One of the core values in effective relationships is respect. Without it, it is difficult to experience love and trust, or at least, caring and fairness. Respect occurs as a wide spectrum of factors, ranging from love to fear. Some of the reasons why people respect another are:
- They love the other person.
- They are loved by the other person.
- They like the other person and enjoy their company.
- The other person is or has been very helpful.
- They are in awe of the other person.
- The other person is very helpful.
- The other person has accomplished much.
- The other person is ethical, fair, or virtuous.
- The other person is powerful.
- They are afraid of the other person since they can inflict harm.
What other factors do you think result in respect?
Hart and Hodson, the authors of Respectful Parents Respectful Kids, stress that respect must start with the “self”. They suggest daily exercises that only take a few minutes during which you clearly determine your values by reflecting on:
- what’s important to you,
- remembering what you are grateful for,
- appreciating yourself for your efforts,
- giving yourself empathy for your challenges, and
- celebrating how you are meeting your needs.

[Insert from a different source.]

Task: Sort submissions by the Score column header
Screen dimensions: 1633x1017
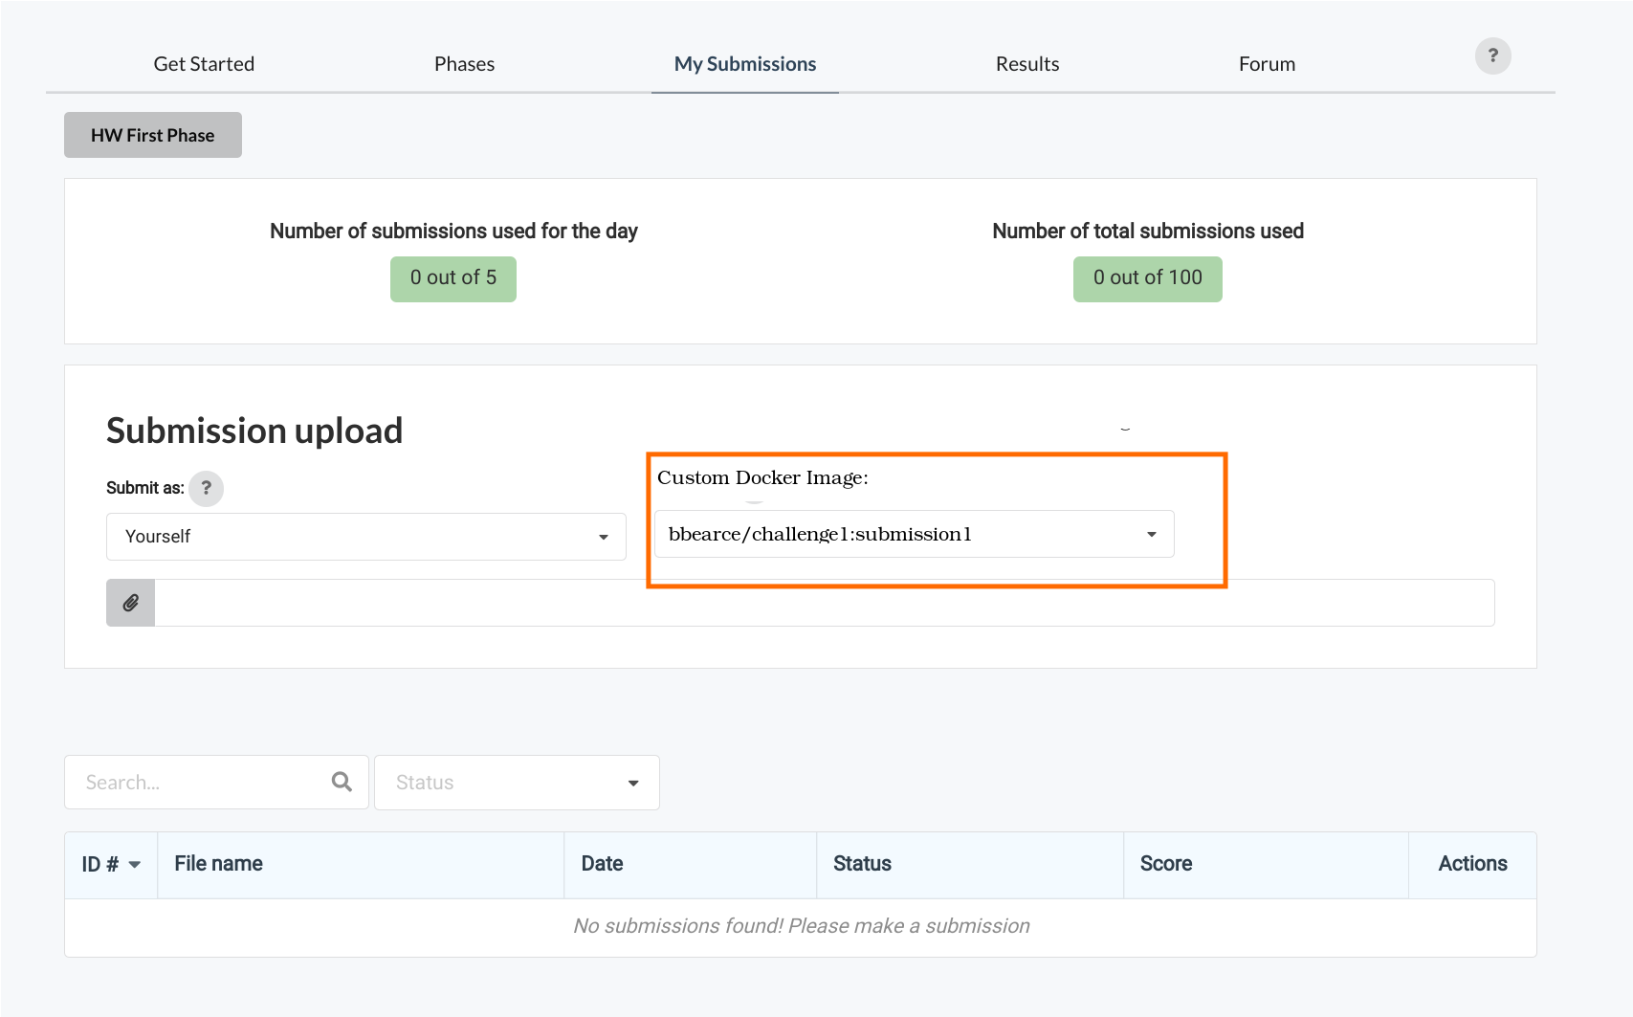Action: click(x=1165, y=865)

The goal is to become more aware of your own authenticity. These are the values by which you are living by and they will have the considerable influence with your children. Whether you discuss them openly or not, how you live these values will be remembered most by your children.
Just to make things more difficult, your values will differ from your child’s … and from the other parent. How you deal with these differences will determine how smooth the ride will be on the way to cooperation.
Navigating successfully through these different value systems may require new skills. You may even have to develop new attitudes. This book introduces many ideas and exercises to help create more cooperative, and therefore more effective, communication habits.
“If there is anything that we wish to change in our children,
we should first examine it and
see whether it is not something that could be better changed in ourselves.”